Dimanche dernier, un destroyer russe a dû ouvrir le feu pour éviter une collision avec un bateau de pêche turc en mer Egée, a affirmé le ministère russe de la Défense. Suite à cet incident, le vice-ministre russe de la Défense, Anatoli Antonov, a convoqué l’attaché militaire turc à Moscou, Ahmet Hakam Gunes. Il lui a adressé « une sévère mise en garde contre d’éventuelles conséquences néfastes des actes irréfléchis d’Ankara vis-à-vis du contingent militaire russe », envoyé en Syrie dans le cadre des frappes aériennes visant le groupe djihadiste Etat Islamique (EI), a souligné le ministère. La Russie a notamment fait part de « sa préoccupation profonde face aux actions provocatrices de la partie turque à l’égard du destroyer russe Smetlivy », a-t-il précisé. Un nouvel incident qui, selon Dr Norhane Al-Cheikh, professeur de sciences politiques à l’Université du Caire, prouve que « la tension entre les deux pays est loin de se calmer ».
Déjà, avant l’incident de dimanche, les déclarations de part et d’autre n’allaient pas dans le sens de l’apaisement. Alors qu’elle faisait plutôt profil bas depuis le début de la crise fin novembre, la Turquie est passée à l’offensive. Dimanche, l’armée turque a interdit à son personnel de se rendre en Russie pour les vacances, alors que le premier ministre turc, Ahmet Davutoglu, a accusé la Russie de « nettoyage ethnique » en Syrie, et que son ministre des Affaires étrangères, Mevlüt Cavusoglu, a appelé la Russie au « calme », mais prévenu que la patience d’Ankara avait « des limites ». Selon Dr Al-Cheikh, cette escalade turque, après trois semaines d’appels à l’apaisement, prouve le déséquilibre d’Ankara, qui hésite quant à la politique à adopter vis-à-vis de Moscou. « Ankara est passéE à l’escalade quand elle s’est trouvée face à une impasse. Le régime turc ne s’attendait pas à une réaction si ferme et impassible de la part de Moscou. Au début, Erdogan a essayé de calmer le jeu, mais il a trouvé que cette manoeuvre ne remportait aucun fruit. C’est pourquoi il a fait volte-face », affirme Dr Norhane Al-Cheikh.
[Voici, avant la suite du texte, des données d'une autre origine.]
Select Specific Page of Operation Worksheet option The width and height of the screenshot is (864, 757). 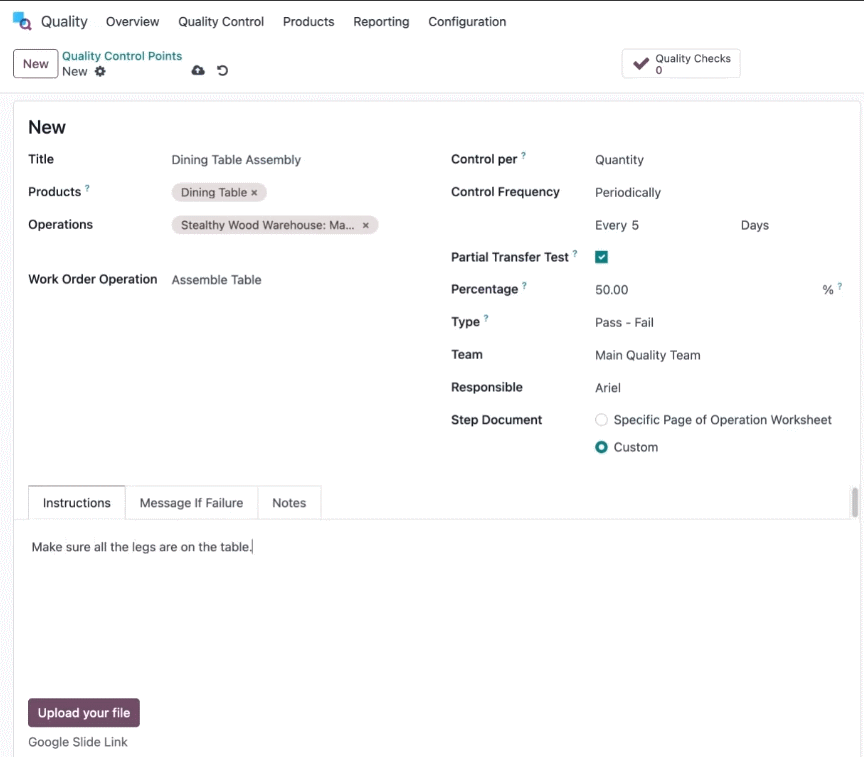(x=601, y=420)
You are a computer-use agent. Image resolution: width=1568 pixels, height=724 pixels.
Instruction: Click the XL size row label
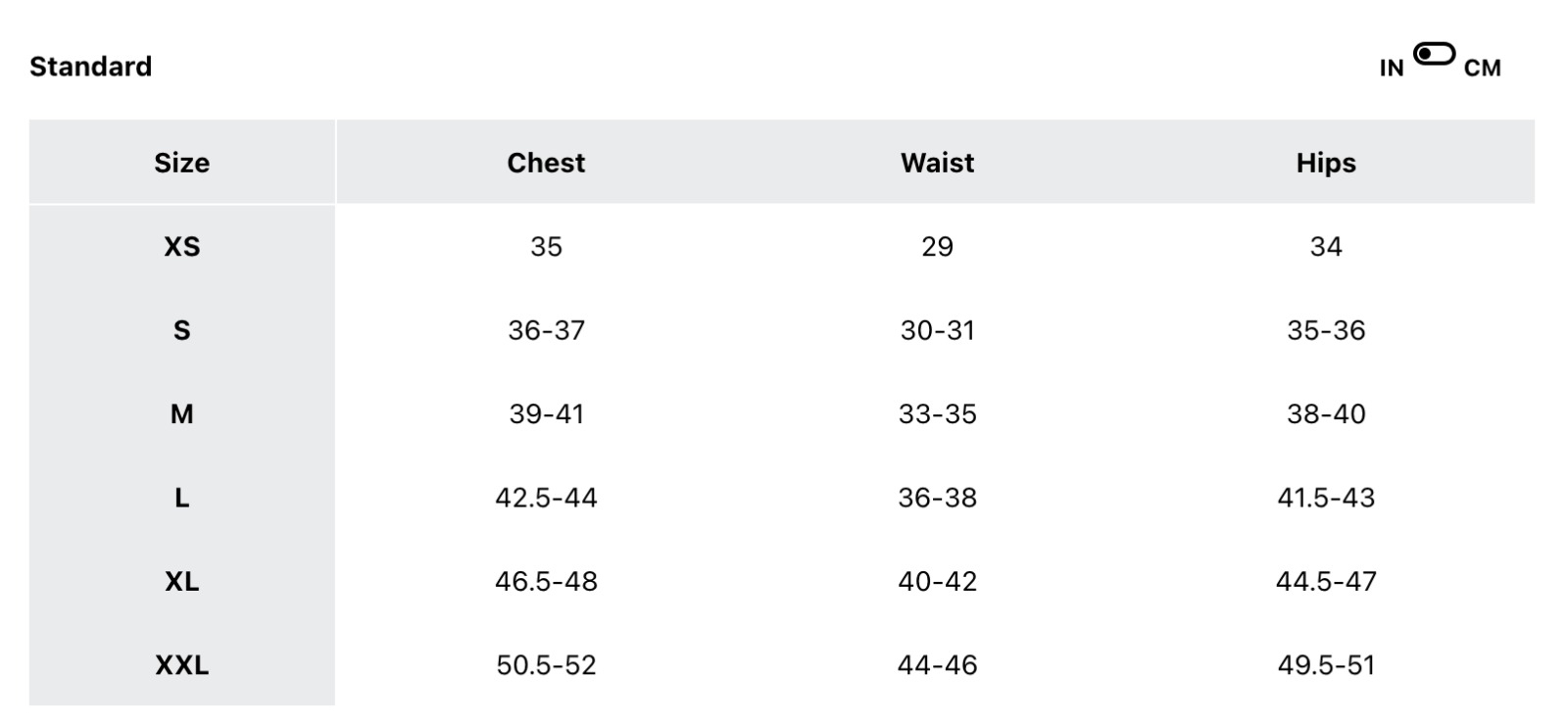[x=181, y=582]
Pendant ce temps, Moscou ne compte pas tourner la page pour ce qui est de l’affaire du Sukhoï. En quête de partenaire dans son bras de fer avec Ankara, le président russe, Vladimir Poutine, a demandé au premier ministre britannique, David Cameron, son aide en experts pour l’analyse de la boîte noire du bombardier russe abattu par Ankara. « Poutine veut avoir un partenaire de l’Otan en tant que témoin pour que personne ne sème le doute dans la crédibilité des enquêtes russes. Il a choisi la Grande Bretagne car elle est très proche des Etats-Unis et considérée comme le principal partenaire de Washington au sein de l’Otan », analyse Dr Al-Cheikh.